Bail commercial sur le domaine public : quelles conséquences ?

Cass. Civ. 3ème, 21 mai 2026, n°24-16.483

La Cour de cassation a précisé les conséquences de la conclusion d’un bail commercial sur le domaine public par cet arrêt publié au Bulletin.

Dans cette affaire, des locataires successifs avaient assigné le bailleur en nullité d’un bail commercial comme étant consenti sur un bien appartenant au domaine public, en restitution des loyers et en indemnisation de la perte du fonds de commerce.

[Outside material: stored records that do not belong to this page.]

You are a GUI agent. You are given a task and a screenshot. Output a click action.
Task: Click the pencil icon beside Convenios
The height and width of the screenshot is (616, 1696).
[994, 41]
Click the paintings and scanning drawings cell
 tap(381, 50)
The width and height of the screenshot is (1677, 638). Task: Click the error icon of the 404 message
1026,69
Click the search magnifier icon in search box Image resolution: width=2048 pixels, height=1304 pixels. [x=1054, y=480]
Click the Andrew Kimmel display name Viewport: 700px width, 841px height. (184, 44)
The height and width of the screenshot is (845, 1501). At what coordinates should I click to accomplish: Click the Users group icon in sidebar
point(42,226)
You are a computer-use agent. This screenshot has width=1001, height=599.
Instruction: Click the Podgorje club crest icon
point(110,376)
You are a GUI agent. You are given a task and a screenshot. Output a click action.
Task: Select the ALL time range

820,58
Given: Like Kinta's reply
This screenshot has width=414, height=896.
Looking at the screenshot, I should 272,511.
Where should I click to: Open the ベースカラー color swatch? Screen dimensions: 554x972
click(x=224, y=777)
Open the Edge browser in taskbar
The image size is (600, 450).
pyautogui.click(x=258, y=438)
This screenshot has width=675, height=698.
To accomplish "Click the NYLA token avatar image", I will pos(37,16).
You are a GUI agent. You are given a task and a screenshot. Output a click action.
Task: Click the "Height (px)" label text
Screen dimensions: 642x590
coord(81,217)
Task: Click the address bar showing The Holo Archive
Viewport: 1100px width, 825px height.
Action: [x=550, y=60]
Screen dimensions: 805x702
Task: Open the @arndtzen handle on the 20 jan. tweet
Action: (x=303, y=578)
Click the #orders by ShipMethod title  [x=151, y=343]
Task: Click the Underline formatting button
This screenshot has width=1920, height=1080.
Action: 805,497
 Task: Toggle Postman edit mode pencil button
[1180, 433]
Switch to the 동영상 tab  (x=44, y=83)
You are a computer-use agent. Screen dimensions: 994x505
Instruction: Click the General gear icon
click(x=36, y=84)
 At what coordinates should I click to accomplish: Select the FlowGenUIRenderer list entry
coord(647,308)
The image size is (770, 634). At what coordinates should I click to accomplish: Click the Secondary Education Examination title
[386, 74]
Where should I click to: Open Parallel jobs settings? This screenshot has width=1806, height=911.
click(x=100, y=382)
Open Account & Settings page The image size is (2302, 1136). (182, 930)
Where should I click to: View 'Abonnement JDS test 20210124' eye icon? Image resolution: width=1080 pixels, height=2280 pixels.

La Cour d’appel de Basse-Terre avait déclaré recevable l’action en nullité du bail et avait annulé le bail.

Elle avait condamné le bailleur à payer à la locataire une somme en restitution des loyers versés mais rejeté la demande de paiement d’une indemnité d’occupation.

Saisie d’un pourvoi en cassation par le bailleur, la Cour de cassation est d’abord amenée à se prononcer sur la recevabilité de l’action.

Elle précise que le délai de prescription applicable est le délai quinquennal relatif aux actions personnelles et mobilières prévu à l’article 2224 du Code civil.

Ce délai court à compter du jour où la partie demanderesse à la nullité a eu ou aurait dû avoir connaissance de l’illicéité de l’objet du contrat.

La Cour de cassation se prononce ensuite sur la nature de la nullité encourue.

L’article 1179 du Code civil prévoit sur ce point que la « nullité est absolue lorsque la règle violée a pour objet la sauvegarde de l’intérêt général » et qu’elle « est relative lorsque la règle violée a pour seul objet la sauvegarde d’un intérêt privé ».

La Cour de cassation considère qu’un bail commercial portant sur le domaine public est nul de nullité absolue pour objet illicite.

Sa nullité peut ainsi être demandée par toute personne justifiant d’un intérêt et par le ministère public.

La juridiction précise en dernier lieu les conséquences de l’annulation d’un bail commercial conclu sur le domaine public.

Elle rappelle que l’annulation a pour conséquence la remise des parties dans leur situation antérieure. Chacune peut ainsi prétendre à la restitution en valeur des prestations fournies.

Elle estime ainsi que, dès lors que le bailleur a fourni au locataire la jouissance effective d’un local, il est fondé à percevoir une indemnité d’occupation. Et cela même s’il n’était pas propriétaire du bien litigieux.

La Cour de cassation annule l’arrêt d’appel sur ce point et renvoie l’affaire devant la Cour d’appel de Basse-Terre.